Oyó unas pisadas que retrocedían detrás de él. Se volvió despacio. Ángel miraba ya a los dos hombres que habían salido de detrás de la leñera. Uno de ellos, sesentón, se protegía de la lluvia con un sombrero de piel de ala ancha. El más joven, el que los había cacheado, rondaba los treinta años y tenía la cabeza al descubierto. Llevaba el pelo al cepillo y la lluvia resbalaba como lágrimas por su rostro intensamente pálido y surcado de venas azules. Parecía no tener retina en el ojo izquierdo, que era todo blanco, igual que su piel, como si algo venenoso se hubiese filtrado desde ésta en el globo ocular, despojándolo de color. Los dos iban armados, el mayor con una escopeta de cartuchos, el más joven con una carabina de aire comprimido. Entre los dos había una niña de no más de siete u ocho años con un impermeable de Mickey Mouse y unas botas de vivo color rojo, atuendo que en ese contexto quedaba fuera de lugar. A sus pies se hallaban las armas que acababan de quitarles a Ángel y Louis. No parecía alarmada por las armas, ni por el hecho de que los dos hombres que la acompañaban tuviesen encañonados a los visitantes.
– Deberíais haberos quedado en Nueva York -dijo el viejo.

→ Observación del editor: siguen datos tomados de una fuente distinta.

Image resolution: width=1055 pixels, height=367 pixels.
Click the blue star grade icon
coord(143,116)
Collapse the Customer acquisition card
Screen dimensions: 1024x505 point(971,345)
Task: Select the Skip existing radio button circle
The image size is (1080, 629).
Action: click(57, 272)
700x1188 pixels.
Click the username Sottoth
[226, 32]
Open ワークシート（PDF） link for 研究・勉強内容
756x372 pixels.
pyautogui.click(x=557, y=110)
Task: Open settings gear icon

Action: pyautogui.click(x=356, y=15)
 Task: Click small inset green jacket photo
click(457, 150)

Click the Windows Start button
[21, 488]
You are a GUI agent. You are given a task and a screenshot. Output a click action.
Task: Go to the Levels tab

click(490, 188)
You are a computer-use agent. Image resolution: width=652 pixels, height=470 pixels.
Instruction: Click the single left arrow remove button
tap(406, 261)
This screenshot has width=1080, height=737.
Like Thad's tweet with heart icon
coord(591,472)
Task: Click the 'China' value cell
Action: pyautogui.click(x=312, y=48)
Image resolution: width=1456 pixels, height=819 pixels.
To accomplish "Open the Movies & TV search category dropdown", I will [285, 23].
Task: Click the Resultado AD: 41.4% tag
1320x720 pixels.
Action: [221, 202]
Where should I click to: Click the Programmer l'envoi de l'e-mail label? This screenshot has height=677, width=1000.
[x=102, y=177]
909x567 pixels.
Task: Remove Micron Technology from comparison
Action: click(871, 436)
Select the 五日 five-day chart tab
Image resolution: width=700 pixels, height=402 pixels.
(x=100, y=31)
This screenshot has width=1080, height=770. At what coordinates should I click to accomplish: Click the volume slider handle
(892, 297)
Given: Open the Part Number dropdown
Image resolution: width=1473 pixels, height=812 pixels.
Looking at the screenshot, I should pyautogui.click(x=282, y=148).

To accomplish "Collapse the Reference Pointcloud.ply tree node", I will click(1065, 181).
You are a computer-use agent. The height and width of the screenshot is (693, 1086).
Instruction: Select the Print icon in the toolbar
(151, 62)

– ¿Cómo sabe usted que venimos de Nueva York? -preguntó Ángel.
– Rumores. Esperaban vuestra visita. La única duda era cuándo.
– ¿Quiénes?
– El señor Leehagen y sus hombres.
– ¿Trabaja usted para Leehagen?
– Por aquí todo el mundo trabaja para el señor Leehagen, de una manera o de otra. Si no te paga él directamente, vives de lo que paga a otros. -Miró a la niña-. Vete con la abuela, cariño.
La niña sorteó las piernas del más joven y fue a buscar refugio en la casa, brincando y chapoteando en los charcos que se formaban en el suelo irregular. Subió por los peldaños del porche y se quedó junto a su abuela, que le rodeó los hombros con mano protectora. La pequeña sonrió a la mujer y luego batió palmas en un gesto de placer y emoción. Ángel se preguntó quién sería el padre. No creía que fuera el más joven de los dos hombres, el individuo pálido del ojo descolorido. Era demasiado guapa para ser de él, demasiado vivaz. Él parecía un cadáver que aún no se había dado cuenta de que estaba muerto.